>> begin Extracted entries
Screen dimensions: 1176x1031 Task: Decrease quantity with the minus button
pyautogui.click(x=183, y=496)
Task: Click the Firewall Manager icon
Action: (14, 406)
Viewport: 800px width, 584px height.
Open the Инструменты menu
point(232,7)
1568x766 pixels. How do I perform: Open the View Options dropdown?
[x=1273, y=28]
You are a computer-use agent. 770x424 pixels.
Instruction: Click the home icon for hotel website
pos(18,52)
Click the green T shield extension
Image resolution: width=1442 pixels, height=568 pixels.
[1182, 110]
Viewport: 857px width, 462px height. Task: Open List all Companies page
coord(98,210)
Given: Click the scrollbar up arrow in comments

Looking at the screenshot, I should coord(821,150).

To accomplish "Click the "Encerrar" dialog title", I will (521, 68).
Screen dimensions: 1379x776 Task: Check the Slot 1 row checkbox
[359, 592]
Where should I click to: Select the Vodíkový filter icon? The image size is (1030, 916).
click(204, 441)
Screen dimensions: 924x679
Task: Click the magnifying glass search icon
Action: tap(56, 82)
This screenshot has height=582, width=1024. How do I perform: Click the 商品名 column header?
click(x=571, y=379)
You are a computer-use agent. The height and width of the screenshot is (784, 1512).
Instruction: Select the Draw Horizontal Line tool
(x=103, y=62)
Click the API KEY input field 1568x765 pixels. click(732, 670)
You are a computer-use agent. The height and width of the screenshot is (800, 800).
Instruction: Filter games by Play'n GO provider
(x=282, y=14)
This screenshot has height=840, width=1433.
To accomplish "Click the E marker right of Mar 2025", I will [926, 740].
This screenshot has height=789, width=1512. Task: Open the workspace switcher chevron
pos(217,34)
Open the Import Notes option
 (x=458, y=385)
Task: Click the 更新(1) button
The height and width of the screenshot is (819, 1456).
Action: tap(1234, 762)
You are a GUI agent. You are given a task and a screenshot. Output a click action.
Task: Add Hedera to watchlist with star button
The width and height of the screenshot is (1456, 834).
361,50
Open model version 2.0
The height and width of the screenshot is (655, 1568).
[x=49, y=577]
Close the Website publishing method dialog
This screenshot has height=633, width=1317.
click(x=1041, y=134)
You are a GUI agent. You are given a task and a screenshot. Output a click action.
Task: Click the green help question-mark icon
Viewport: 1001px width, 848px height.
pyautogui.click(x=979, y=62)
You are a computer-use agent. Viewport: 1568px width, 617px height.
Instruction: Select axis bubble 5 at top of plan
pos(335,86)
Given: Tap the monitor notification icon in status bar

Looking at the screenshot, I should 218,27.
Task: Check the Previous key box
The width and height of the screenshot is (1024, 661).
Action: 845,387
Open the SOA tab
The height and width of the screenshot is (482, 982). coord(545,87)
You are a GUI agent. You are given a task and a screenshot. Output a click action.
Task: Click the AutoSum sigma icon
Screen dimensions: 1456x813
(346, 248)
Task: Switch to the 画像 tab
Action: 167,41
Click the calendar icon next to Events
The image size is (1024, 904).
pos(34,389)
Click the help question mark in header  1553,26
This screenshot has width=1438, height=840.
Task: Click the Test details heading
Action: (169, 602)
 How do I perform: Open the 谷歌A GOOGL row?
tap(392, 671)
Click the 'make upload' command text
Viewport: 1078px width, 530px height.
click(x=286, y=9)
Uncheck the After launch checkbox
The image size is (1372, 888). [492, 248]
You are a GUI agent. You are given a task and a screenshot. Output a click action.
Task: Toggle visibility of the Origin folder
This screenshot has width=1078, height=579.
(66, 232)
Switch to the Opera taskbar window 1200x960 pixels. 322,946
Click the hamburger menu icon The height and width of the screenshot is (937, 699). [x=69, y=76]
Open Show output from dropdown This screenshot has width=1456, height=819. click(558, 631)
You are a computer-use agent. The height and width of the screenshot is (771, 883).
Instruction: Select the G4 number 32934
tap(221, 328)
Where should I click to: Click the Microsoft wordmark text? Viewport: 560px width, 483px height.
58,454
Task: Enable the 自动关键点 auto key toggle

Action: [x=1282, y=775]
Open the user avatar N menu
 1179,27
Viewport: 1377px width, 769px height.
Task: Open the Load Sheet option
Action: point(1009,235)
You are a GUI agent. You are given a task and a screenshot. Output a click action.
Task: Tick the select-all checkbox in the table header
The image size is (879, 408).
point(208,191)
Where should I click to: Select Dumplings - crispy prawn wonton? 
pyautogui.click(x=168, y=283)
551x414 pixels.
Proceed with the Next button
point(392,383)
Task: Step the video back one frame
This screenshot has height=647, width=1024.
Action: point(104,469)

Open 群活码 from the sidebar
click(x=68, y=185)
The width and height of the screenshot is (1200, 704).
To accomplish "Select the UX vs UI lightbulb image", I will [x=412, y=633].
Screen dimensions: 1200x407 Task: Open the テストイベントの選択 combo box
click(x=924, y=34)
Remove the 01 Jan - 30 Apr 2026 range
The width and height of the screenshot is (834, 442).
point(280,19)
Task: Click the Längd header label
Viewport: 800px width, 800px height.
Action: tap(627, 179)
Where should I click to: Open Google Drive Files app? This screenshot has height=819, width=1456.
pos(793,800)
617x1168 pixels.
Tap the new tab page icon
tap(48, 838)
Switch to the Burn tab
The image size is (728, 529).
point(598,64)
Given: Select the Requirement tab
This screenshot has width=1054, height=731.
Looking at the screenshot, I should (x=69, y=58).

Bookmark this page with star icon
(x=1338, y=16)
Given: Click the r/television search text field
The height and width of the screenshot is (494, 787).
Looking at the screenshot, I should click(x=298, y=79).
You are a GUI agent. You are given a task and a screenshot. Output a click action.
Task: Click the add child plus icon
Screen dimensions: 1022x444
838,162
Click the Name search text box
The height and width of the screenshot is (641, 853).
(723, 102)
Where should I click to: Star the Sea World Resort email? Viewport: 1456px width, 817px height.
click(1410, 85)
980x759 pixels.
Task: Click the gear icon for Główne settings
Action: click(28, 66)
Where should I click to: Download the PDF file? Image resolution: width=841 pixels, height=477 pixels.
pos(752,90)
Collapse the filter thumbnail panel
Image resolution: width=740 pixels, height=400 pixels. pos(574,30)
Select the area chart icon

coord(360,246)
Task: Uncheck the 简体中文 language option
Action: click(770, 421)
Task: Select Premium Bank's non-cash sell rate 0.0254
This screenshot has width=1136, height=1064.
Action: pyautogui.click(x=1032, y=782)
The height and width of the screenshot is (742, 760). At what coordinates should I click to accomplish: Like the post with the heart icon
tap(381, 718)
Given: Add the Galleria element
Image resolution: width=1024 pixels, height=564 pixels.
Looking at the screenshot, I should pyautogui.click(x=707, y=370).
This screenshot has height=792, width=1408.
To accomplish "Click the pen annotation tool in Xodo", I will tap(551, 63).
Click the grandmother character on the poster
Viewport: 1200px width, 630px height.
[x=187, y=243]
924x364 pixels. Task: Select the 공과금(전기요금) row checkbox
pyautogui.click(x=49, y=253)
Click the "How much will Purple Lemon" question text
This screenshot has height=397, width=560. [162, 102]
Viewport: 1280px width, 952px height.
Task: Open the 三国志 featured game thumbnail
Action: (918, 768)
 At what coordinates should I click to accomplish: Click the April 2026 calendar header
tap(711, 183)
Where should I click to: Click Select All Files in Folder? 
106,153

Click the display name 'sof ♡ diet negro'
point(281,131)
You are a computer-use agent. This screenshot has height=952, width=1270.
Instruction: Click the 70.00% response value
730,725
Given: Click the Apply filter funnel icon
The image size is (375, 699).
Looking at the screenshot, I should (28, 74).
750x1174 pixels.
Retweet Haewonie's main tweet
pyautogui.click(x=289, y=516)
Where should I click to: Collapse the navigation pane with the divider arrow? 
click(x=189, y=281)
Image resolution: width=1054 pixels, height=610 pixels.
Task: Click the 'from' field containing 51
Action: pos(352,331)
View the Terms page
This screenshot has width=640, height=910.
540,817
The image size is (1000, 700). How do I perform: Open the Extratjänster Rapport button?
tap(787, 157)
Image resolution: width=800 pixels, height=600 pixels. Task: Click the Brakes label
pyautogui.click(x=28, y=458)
>> end Extracted entries
What you have to do :: Repeat word for word the lines from the one holding "Given: Click the Apply filter funnel icon" through the end of the rows, both included.

Completed task ::
Given: Click the Apply filter funnel icon
The image size is (375, 699).
Looking at the screenshot, I should (28, 74).
750x1174 pixels.
Retweet Haewonie's main tweet
pyautogui.click(x=289, y=516)
Where should I click to: Collapse the navigation pane with the divider arrow? 
click(x=189, y=281)
Image resolution: width=1054 pixels, height=610 pixels.
Task: Click the 'from' field containing 51
Action: pos(352,331)
View the Terms page
This screenshot has width=640, height=910.
540,817
The image size is (1000, 700). How do I perform: Open the Extratjänster Rapport button?
tap(787, 157)
Image resolution: width=800 pixels, height=600 pixels. Task: Click the Brakes label
pyautogui.click(x=28, y=458)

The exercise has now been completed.